[Collected data entries]

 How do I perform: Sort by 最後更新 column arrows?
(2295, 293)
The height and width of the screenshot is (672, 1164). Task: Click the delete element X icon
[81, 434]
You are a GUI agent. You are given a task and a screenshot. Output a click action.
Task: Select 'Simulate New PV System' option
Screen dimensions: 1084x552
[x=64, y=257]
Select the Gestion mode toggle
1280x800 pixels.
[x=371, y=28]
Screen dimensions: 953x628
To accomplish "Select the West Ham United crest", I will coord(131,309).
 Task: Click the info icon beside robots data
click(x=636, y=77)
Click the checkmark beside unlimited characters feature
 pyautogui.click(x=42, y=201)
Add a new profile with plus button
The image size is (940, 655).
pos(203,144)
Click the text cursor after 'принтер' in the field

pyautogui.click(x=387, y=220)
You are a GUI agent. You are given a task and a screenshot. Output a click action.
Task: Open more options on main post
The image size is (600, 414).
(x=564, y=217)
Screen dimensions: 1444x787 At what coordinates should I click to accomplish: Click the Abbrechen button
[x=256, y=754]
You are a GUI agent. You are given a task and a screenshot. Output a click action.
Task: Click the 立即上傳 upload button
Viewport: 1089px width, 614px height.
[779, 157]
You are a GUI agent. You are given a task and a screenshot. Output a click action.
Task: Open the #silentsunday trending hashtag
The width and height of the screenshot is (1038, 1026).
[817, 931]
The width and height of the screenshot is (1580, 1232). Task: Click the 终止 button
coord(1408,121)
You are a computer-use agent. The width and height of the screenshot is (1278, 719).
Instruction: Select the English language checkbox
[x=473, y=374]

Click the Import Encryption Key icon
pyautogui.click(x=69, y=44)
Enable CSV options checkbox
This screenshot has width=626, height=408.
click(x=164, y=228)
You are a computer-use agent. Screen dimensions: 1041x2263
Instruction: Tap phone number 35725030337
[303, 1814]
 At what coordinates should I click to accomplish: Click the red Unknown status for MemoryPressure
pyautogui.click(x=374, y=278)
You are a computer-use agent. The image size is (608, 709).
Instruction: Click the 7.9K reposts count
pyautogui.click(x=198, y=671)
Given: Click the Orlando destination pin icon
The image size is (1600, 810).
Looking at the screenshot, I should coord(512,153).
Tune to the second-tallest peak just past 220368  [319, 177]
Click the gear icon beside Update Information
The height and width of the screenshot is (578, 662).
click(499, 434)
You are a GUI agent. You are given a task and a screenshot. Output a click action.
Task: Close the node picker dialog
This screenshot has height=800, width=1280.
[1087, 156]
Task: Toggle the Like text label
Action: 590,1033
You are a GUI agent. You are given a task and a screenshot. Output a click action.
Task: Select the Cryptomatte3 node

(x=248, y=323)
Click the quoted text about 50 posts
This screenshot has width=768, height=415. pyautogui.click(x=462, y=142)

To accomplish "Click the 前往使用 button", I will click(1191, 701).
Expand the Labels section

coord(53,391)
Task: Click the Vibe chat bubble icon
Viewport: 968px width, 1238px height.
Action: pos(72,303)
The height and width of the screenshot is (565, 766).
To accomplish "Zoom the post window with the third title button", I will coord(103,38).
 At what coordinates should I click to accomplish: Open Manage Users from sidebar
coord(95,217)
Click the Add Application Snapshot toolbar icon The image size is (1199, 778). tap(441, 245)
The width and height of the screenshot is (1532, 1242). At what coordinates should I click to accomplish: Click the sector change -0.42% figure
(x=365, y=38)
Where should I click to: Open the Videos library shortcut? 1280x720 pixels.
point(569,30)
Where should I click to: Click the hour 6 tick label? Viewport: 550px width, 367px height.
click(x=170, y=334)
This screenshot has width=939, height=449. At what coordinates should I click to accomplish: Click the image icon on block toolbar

▸ **TASK REQUIREMENTS**: List all lines from the entries that include the word "toolbar".

▸ **ANSWER FOR THE TASK**:
Click the Add Application Snapshot toolbar icon The image size is (1199, 778). tap(441, 245)
This screenshot has width=939, height=449. At what coordinates should I click to accomplish: Click the image icon on block toolbar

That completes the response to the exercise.